A powerful yet compact algorithm has been developed that can be used on laptop computers to extract features and patterns from huge and complex data sets. A powerful computing tool that allows scientists to extract features and patterns from enormously large and complex sets of raw data has been developed by scientists at University of California and Lawrence Livermore National Laboratory. The tool – a set of problem-solving calculations known as an algorithm – is compact enough to run on computers with as little as two gigabytes of memory.
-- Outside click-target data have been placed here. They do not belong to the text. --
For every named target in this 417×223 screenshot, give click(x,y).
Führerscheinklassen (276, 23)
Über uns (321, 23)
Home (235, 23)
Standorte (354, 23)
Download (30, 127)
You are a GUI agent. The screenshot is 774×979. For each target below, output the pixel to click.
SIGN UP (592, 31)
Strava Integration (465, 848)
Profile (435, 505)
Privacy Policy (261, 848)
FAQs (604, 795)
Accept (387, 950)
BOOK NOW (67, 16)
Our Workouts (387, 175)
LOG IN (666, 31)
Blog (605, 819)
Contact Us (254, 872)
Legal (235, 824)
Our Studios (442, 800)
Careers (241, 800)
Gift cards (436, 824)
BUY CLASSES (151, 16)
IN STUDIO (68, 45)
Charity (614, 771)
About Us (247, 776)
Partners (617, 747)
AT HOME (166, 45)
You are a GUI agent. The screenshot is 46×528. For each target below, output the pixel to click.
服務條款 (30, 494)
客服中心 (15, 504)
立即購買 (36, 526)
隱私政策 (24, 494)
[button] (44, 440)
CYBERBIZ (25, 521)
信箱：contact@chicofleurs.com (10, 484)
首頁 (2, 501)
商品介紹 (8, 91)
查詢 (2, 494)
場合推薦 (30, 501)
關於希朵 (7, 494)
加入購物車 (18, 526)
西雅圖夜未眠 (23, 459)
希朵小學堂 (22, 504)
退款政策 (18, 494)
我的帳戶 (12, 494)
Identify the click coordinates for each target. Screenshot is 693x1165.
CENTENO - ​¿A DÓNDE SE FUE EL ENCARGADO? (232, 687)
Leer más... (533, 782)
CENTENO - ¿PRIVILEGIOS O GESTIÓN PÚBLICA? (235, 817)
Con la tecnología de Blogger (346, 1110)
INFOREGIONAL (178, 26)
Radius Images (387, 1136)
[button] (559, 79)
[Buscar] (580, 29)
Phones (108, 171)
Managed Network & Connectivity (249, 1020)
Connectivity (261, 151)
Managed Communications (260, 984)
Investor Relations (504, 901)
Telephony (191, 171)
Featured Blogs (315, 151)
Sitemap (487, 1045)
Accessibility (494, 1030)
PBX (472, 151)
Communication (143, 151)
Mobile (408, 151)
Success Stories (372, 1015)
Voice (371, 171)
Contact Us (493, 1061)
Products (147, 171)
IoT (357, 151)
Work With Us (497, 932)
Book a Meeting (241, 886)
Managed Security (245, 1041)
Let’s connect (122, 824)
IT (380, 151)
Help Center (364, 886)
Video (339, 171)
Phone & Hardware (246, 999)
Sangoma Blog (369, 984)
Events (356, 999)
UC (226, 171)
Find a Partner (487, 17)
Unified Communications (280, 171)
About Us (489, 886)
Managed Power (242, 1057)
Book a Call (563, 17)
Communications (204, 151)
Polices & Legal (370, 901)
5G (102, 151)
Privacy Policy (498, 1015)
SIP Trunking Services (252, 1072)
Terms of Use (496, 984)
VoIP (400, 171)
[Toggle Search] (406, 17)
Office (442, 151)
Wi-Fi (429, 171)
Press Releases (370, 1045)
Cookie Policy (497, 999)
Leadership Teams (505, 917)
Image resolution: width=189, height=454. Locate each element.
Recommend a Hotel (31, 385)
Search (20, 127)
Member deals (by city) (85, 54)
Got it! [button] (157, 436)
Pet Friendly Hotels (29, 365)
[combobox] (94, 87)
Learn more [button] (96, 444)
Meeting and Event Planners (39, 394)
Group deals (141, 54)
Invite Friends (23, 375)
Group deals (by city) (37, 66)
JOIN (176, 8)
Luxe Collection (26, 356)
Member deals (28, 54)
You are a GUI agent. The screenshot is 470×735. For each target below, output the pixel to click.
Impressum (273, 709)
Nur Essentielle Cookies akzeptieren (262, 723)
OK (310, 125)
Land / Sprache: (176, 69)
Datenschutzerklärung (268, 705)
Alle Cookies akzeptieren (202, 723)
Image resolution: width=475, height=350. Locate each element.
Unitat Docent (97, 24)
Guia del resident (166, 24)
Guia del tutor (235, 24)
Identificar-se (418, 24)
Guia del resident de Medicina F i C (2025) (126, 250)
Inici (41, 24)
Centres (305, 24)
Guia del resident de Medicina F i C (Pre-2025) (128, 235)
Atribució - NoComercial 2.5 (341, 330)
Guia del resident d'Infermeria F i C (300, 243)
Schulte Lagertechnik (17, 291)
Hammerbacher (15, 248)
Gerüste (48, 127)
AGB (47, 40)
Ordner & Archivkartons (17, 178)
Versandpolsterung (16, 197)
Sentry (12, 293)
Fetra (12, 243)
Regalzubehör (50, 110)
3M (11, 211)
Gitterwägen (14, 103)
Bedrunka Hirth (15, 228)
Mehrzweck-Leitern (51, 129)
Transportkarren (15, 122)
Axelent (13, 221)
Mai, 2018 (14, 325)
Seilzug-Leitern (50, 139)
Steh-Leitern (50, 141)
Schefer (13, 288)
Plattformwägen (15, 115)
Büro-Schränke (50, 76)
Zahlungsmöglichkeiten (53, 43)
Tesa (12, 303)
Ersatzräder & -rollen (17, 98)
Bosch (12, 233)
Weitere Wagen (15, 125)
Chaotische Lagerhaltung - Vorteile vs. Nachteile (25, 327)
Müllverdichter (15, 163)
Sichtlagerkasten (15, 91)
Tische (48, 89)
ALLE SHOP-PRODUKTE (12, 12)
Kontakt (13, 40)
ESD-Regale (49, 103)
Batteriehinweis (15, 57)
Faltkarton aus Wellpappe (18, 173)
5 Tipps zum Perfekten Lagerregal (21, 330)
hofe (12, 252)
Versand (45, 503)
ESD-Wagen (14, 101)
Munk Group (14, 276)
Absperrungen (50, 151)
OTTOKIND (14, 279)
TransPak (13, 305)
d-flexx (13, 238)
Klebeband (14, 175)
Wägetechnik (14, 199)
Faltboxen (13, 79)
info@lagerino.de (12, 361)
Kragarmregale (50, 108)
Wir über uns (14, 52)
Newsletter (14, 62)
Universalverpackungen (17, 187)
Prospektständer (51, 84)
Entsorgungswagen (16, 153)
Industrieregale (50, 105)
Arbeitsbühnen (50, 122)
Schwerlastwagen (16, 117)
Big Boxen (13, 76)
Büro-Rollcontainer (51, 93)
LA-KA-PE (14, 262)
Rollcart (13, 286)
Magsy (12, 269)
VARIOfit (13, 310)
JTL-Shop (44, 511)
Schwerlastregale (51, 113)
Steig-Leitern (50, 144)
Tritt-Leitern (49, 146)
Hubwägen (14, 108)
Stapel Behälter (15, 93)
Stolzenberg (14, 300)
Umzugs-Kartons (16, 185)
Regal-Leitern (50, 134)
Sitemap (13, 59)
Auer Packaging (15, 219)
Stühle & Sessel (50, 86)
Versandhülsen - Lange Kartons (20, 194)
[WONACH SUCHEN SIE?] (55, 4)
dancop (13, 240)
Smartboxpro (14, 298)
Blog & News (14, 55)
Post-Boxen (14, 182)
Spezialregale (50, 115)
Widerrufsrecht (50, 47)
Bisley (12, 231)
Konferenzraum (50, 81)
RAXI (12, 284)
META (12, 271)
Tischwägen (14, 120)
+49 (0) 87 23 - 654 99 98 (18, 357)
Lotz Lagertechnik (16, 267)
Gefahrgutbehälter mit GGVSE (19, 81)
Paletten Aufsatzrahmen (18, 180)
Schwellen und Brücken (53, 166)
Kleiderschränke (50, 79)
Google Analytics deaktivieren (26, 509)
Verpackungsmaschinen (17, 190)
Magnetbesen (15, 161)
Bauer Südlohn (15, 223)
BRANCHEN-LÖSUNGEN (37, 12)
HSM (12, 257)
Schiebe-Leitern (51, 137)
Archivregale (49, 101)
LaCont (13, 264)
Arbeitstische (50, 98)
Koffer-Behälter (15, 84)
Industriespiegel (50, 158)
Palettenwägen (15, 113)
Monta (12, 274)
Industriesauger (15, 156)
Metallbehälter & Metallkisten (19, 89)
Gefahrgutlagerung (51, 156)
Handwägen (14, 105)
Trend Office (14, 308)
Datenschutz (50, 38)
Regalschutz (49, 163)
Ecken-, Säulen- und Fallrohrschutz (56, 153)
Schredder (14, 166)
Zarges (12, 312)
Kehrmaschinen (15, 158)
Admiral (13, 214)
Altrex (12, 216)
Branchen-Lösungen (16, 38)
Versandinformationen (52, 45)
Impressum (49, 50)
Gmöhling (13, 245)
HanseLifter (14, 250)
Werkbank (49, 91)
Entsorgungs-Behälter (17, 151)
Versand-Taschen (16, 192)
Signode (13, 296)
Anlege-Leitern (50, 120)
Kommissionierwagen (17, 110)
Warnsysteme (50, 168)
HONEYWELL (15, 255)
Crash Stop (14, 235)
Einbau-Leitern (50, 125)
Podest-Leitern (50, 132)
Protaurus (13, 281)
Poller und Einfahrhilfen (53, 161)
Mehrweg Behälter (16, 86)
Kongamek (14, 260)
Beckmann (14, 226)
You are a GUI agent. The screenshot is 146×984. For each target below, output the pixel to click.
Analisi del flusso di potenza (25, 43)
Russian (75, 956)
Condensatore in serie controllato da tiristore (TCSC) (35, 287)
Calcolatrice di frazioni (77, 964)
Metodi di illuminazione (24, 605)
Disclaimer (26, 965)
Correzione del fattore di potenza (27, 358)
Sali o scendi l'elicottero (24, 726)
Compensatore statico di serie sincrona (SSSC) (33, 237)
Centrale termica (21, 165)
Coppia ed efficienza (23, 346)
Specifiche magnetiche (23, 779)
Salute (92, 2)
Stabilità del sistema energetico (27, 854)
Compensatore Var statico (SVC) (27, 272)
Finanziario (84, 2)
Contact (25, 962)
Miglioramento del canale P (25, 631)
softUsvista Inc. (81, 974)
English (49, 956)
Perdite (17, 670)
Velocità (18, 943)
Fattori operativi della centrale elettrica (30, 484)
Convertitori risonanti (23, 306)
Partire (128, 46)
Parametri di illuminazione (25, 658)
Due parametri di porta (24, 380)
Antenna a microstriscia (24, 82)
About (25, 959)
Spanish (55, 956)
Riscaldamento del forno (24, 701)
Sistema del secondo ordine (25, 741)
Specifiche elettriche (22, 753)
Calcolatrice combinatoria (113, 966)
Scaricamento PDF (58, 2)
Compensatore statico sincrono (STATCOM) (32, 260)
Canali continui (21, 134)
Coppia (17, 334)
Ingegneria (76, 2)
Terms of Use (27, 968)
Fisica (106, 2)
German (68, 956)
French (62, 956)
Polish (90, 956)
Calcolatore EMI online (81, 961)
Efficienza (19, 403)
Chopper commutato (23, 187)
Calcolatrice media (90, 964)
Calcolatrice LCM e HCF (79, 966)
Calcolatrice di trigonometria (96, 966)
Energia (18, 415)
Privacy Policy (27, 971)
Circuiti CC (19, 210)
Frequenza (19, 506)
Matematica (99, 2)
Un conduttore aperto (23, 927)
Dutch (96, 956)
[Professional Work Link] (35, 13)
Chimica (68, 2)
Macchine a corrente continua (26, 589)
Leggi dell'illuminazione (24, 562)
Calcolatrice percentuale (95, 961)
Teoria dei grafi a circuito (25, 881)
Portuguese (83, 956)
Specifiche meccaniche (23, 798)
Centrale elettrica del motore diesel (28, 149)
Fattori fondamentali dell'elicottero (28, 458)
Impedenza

The team that developed this algorithm has already used it to probe a slew of phenomena represented by billions of data points, including analyzing and creating images of flame surfaces; searching for clusters and voids in a virtual universe experiment; and identifying and tracking pockets of fluid in a simulated mixing of two fluids. Computers are widely used to perform simulations of real-world phenomena and to capture results of physical experiments and observations, storing this information as collections of numbers.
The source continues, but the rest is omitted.